When Lianne finally held Stephen for the first time, he weighed about two pounds and was battling pneumonia and sepsis.
“They put me on a stretcher so I would lay flat,” she said. “He was on a high frequency ventilator and the cords had to be stiff. I held him for three hours and it was the best three hours of my life.”
Two weeks later, he was switched over to a continuous positive airway pressure (CPAP) machine, and his parents were able to hold him every day. When they learned it wouldn’t be possible for him to come off of the CPAP, they made the difficult decision for him to go to Boston Children’s Hospital to have a tracheostomy, a surgical procedure in which an incision is made in the neck that opens a direct airway through the trachea.
He remained at Boston Children’s Hospital for about five weeks after the surgery. Then he went to Franciscan Children’s.
“That was when he made the most progress,” Lianne said. “He went from being only eight or nine pounds to now 18 pounds. He’s a little pork chop. He just continues to thrive. He’s making so much progress. He’s smiling and playing. These are things he wouldn’t have done if he had stayed in the NICU.”

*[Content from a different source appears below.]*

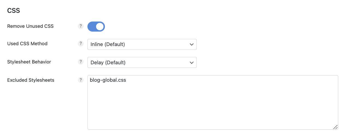Click the Remove Unused CSS label
Image resolution: width=341 pixels, height=134 pixels.
coord(30,26)
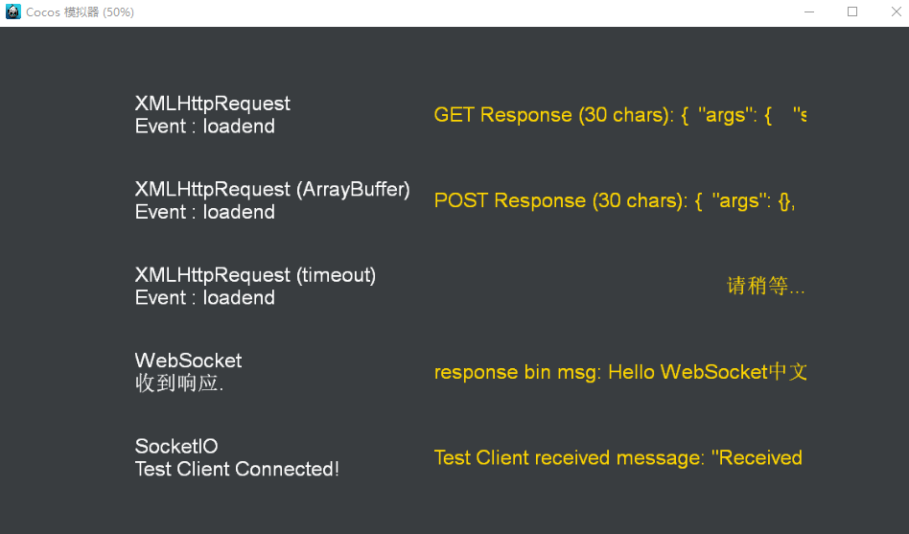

Nurse practitioner Stephanie Hopkins said she knew Stephen’s parents were motivated to get him home for the holidays.
“It is no small feat to take a child home with a tracheostomy and full-time ventilator support,” Hopkins said. “They were so committed to learning and becoming experts with his care. It was a pleasure working with them and it was amazing to see Stephen grow and get home before the holidays. I know that his progress will continue at home. I’m wishing them all the best over Thanksgiving and this holiday season. I am so thankful to have met them and to have helped them in getting their son home.”
Lianne and Dave hope their son will eventually be able to breathe on his own, without the help of machine, but for now, they’re enjoying spending time together, at home, doing nothing.
A family photo shoot with matching pajamas is planned in coming weeks.